Fortunately, this mistake did not prove costly, for two reasons:
- The primary ranking criteria was gold medals, and my estimates of gold medals were well calibrated.
- For the first Olympics since the 2000 Olympics, no country recorded a podium sweep!
I got rather lucky that my biggest mistake in this process ultimately did not come back to haunt me.
Putting it all together#
I now had all of the Olympic events and each country’s odds of winning a particular medal. By summing up each country’s odds of winning an event across the Olympics, I obtained their number of expected gold medals (and then silver and bronze with the same logic). From there, I tried to get a little tricky with my methodology given the tiebreaker methodology.
- I ordered countries by their number of expected gold medals.
- I rounded each country’s number of expected gold medals and grouped them by these rounded figures.
- Within these groups, I ordered them by their number of silver medals.
- I repeated this round-group-sort process for silver and bronze medals.

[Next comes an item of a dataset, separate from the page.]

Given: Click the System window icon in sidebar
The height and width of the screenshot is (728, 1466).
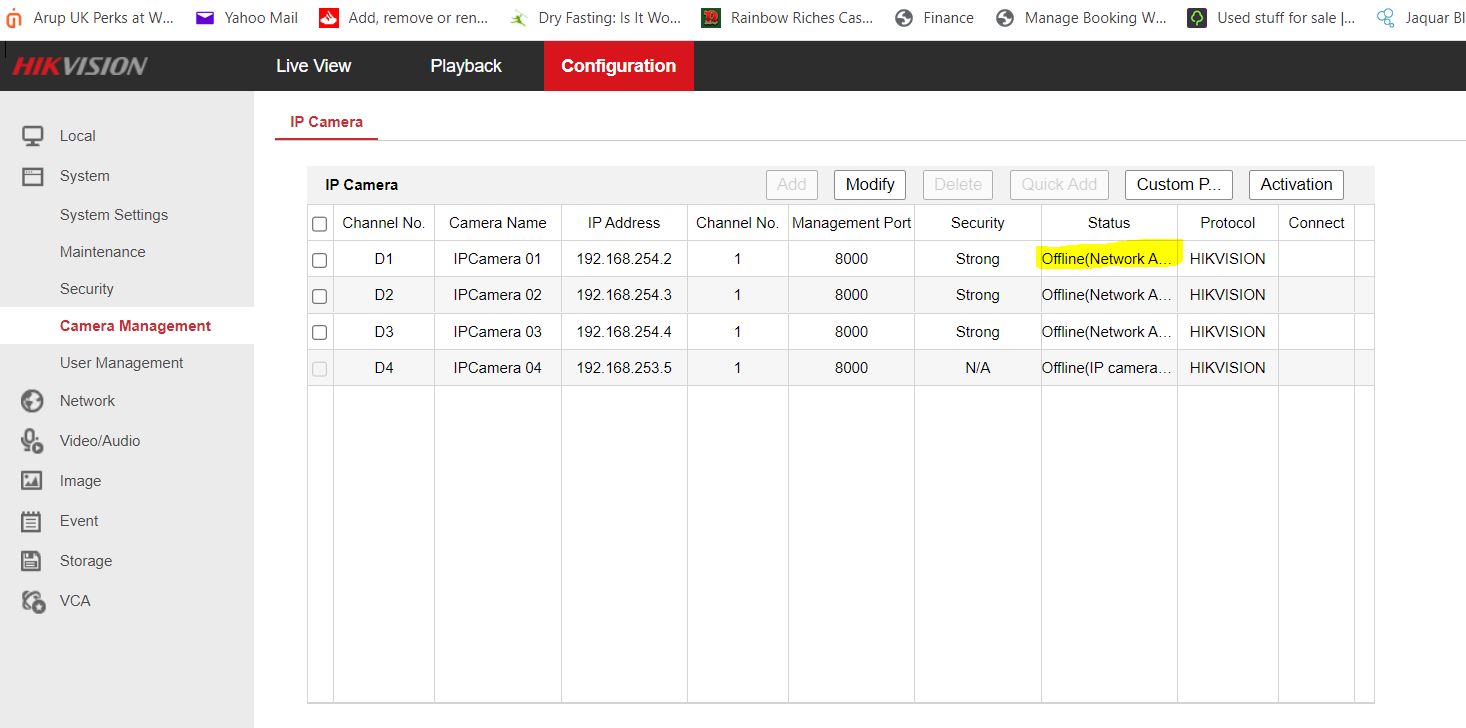Looking at the screenshot, I should click(x=33, y=176).
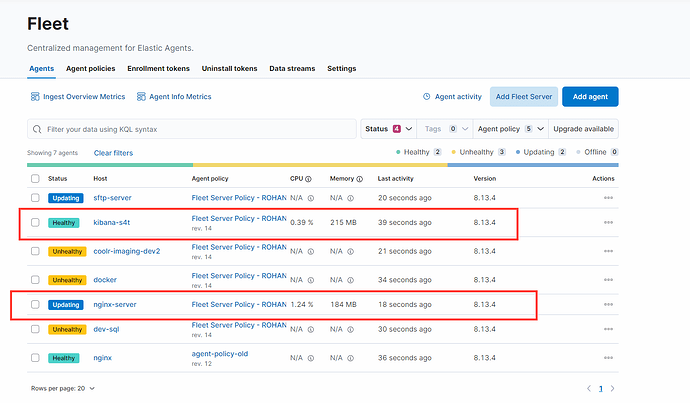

This resulted in some countries being ranked above other countries with higher numbers of projected gold medals. For example, I projected Hungary for 5.4 gold medals and 5.3 silver medals, but I ranked Poland over them with 5.3 gold medals and 5.9 silver medals. The logic behind this is that these countries were likely to tie in terms of total gold medals, and given that they were likely to be tied, I wanted to rank the country with more silver medals higher.
Final Results#
After watching the medal tables with baited breath, I managed to come out on top with the best Kendall’s tau!
Forecaster | Rank | Tau |
---|---|---|
John Edwards | 1 | 0.599 |
mohamed | 2 | 0.564 |
OlymPicks | 3 | 0.548 |
Hammers_O’Callaghan | 4 | 0.542 |
ALEC | 5 | 0.538 |
fa2410 | 6 | 0.536 |
AJM | 7 | 0.533 |
ChristopherWharton | 8 | 0.531 |
JKH | 9 | 0.512 |
Orla_S | 10 | 0.510 |
KaitoGoto | 11 | 0.508 |
JoePenn | 13 | 0.507 |
JohnDSouza | 13 | 0.507 |
JPN2020 | 14 | 0.506 |
HarrySnart | 15 | 0.499 |
WilliamBowers | 16 | 0.494 |
LexieB | 17 | 0.493 |
ANIK | 18 | 0.485 |
Rank_Deficient | 19 | 0.479 |
WeatherQuant | 20 | 0.458 |
Kizmet24 | 21 | 0.426 |
tghaynes | 22 | 0.395 |
Everyone_is_(equally)_awesome | 23 | 0.000 |
I suspect that the differentiating factor here for my submission was my work structuring the contest and navigating the tiebreaker logic. As I mentioned before, I made some mistakes with my modeling work, and I suspect that the event-level predictions were somewhat underfit.
Still, I was pretty pleased with my predictions. I felt like my biggest takeaway was the impact of the work I did to ensure my predictions were well-calibrated and captured the structure of Olympic events. I felt that doing a good amount of research and pulling in the individual events and participants yielded better results than if I had simply taken past Olympic medal tables and fed them into a model.
A big thank you to Ben Powell for running this competition! I’m looking forward to the next Olympics and perhaps another go-round where I remember that a country can take home more than one medal at some events!